The Brazil and Santos forward is already one of the best players in the world. He has nothing to prove.
Tuesday, February 5, was Neymar’s 21st birthday. He celebrated by showing off his skills to the English press at the Brazil national team’s training base in Barnet, and a photo of him holding a birthday cake later surfaced in the Daily Mail. But that seems to be as lively as it got.
Neymar, at 21, is no longer interested in childish play; he has long since matured from the spoiled, immature teenager who once pouted until his manager was sacked to a stylish millionaire who earns twice as much money as Theo Walcott, shakes hands with presidents and is the face of one of international football’s most fashionable and successful sides.
On Wednesday he’ll earn his 28th cap for Brazil when the five-time World Cup winners face England at Wembley. His every move on the famous ground will be scrutinized; the post-match verdicts in the Thursday papers will try to attach some sort of value to him based almost solely on his showing over the 90 minutes.
This is the way it is for one of the sport’s premiere talents, and it’s a shame. Neymar could score a thousand goals a year for Santos, but the European pressmen, already befuddled at his lack of interest in moving across the Atlantic, would persist in using his international performances as their primary barometer in measuring his ability. As if he had to prove something to them.
Since bursting onto the scene with Paulista side Santos in 2009, Neymar has quickly progressed from a wonderkid trickster to far-and-away the best player in one of world football’s more competitive leagues. Twice he has eclipsed 40 goals in a season, and he has led his club to three Paulista titles, the Copa do Brasil and the Copa Libertadores.
If there remains something exotic about him, it’s that he continues to mystify Europe by staying in his home country. Not that it’s hard to see why.
Neymar earns approximately €1.1 million per month at Santos—wages that would be competitive at any club, in any league. His young son and family are in São Paulo (there is no replacement for home comforts) and the financial vitality at Santos means the club can afford to surround their best player with some of the top talent on the continent.

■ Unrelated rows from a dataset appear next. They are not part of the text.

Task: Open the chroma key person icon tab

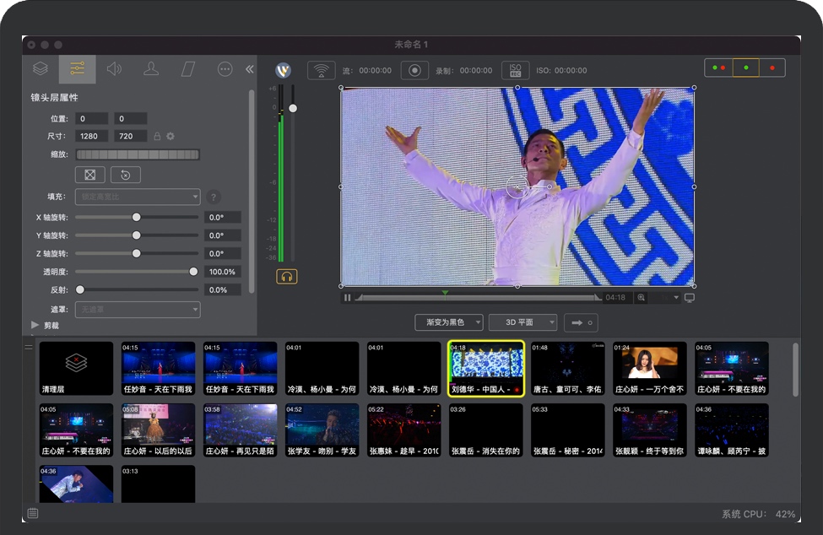Action: (x=151, y=69)
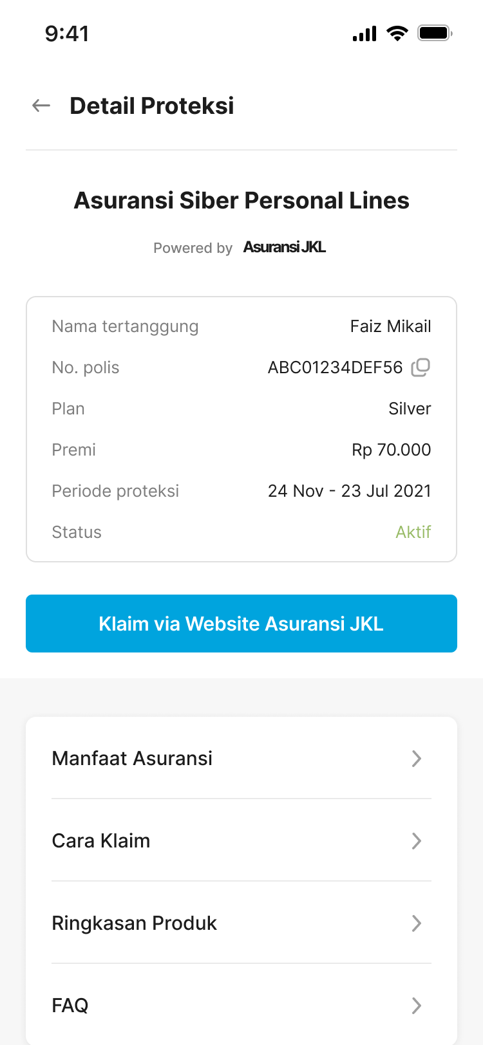Screen dimensions: 483x1045
Task: Tap the Detail Proteksi page title
Action: click(x=152, y=106)
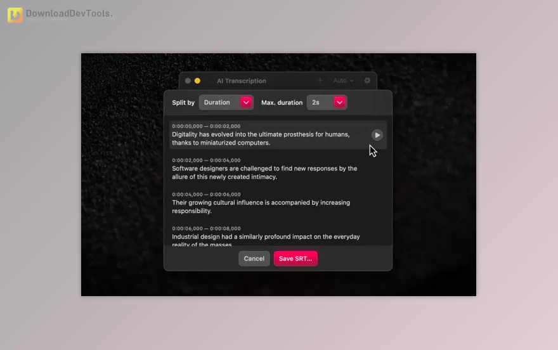Expand the Max. duration 2s dropdown

tap(327, 102)
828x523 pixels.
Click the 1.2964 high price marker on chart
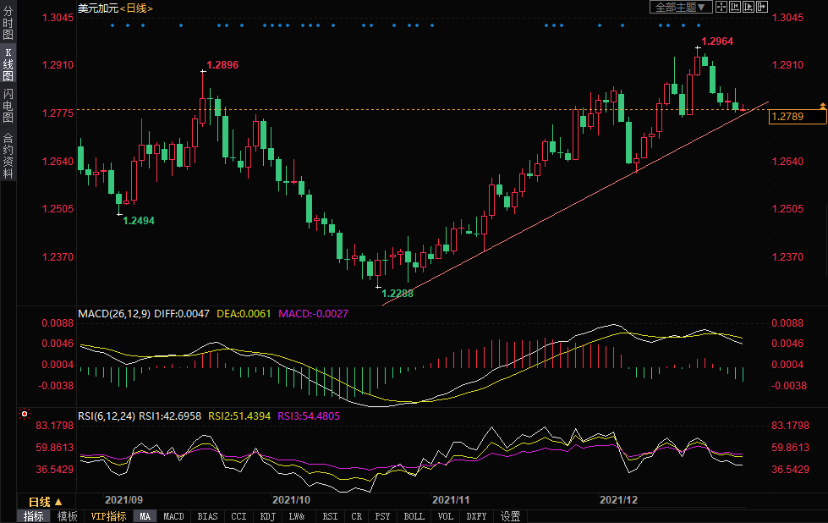click(717, 41)
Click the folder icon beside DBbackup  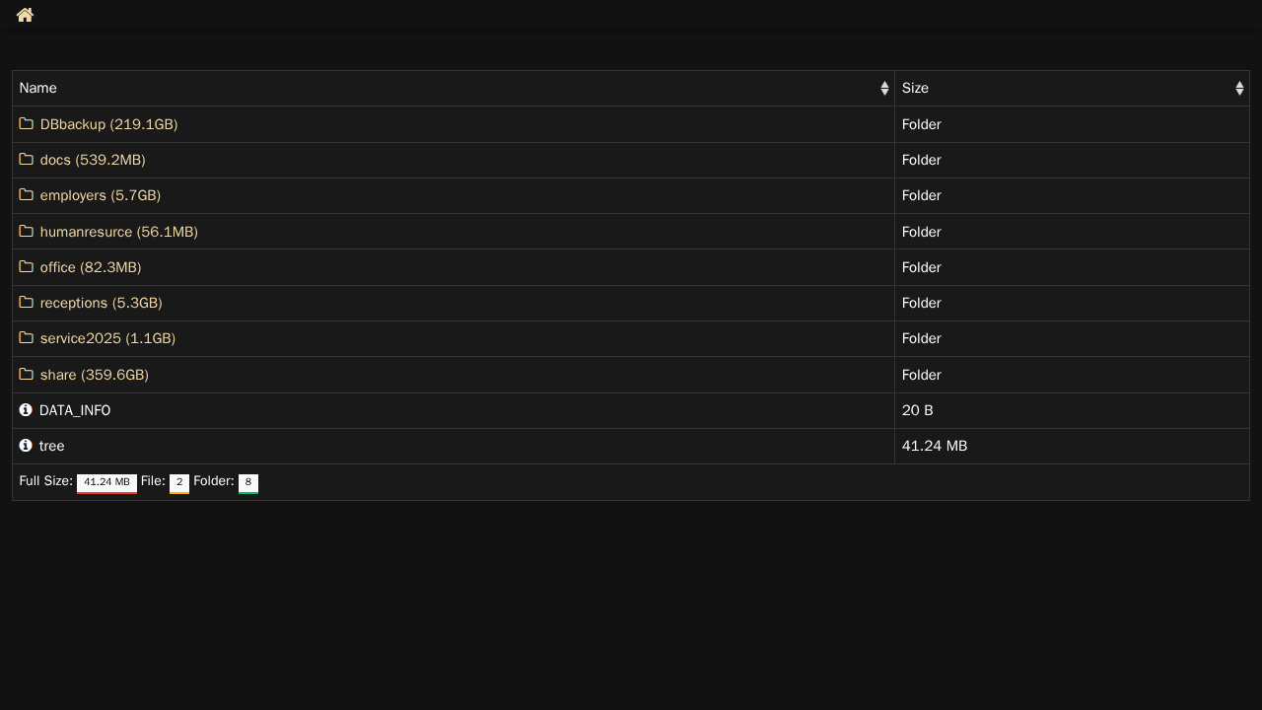(27, 124)
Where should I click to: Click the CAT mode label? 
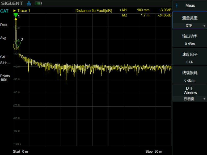pyautogui.click(x=4, y=11)
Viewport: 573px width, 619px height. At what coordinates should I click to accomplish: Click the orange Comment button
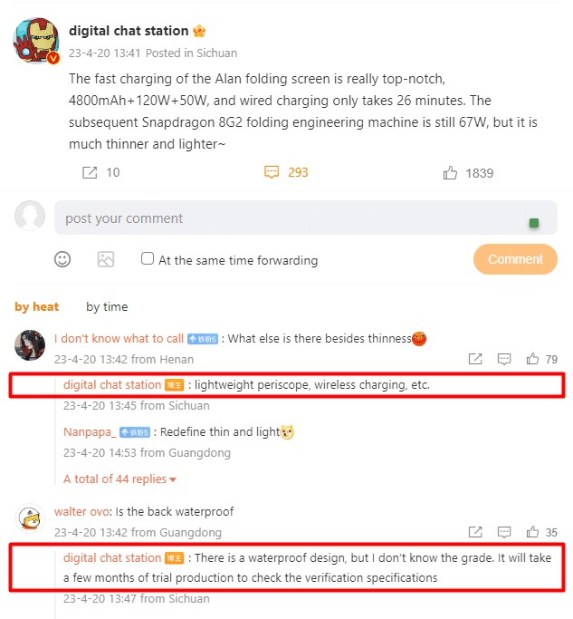[515, 259]
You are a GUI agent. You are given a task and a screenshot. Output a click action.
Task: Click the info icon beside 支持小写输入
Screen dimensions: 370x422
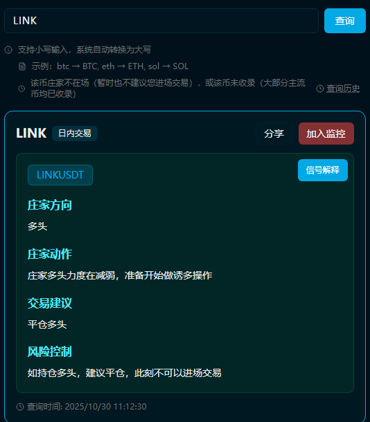coord(8,50)
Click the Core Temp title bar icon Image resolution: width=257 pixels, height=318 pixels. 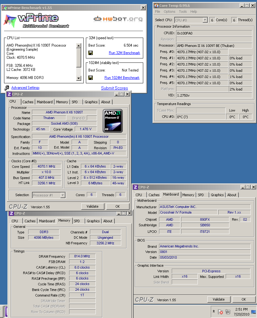[156, 5]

A month ago, they paid €6 million to land Argentina midfielder Walter Montillo from Cruzeiro, and in recent years they’ve also signed midfielder Arouca (who is also part of Wednesday’s Brazil squad) and striker Miralles while repatriating attacker André, who was initially sold to Dynamo Kiev for €8 million in 2010.
Neymar, for his part, has developed into a well-rounded forward. While foreign-based websites routinely post video clips of his twists and feints and tricks on the ball, those who watch him week in, week out know a prolific goalscorer whose playmaking ability, football sense and movement have him atop the class of players just below the stratosphere occupied by Lionel Messi and Cristiano Ronaldo.
Granted, Neymar has never really hit the heights for his country that he has for his club, but recent instalments of the Seleção—particularly those of former manager Mano Menezes—have hardly helped boost his international pedigree.
Brazil under Menezes often looked a confused concoction of positional specialists that struggled for any sense of cohesion, nevermind acceptable results. So if Neymar’s performances in the Canary shirt have been wildly inconsistent, they should be seen in that context.
Not that Santos will be bothered by Neymar’s exploits for his country. After all, it won’t be his international caps and goals they’ll be citing when, should he choose to someday make a move, they establish an asking-price around €60 million. He has already demonstrated his worth at the Vila Belmiro, and as a footballer in general. He has nothing to prove.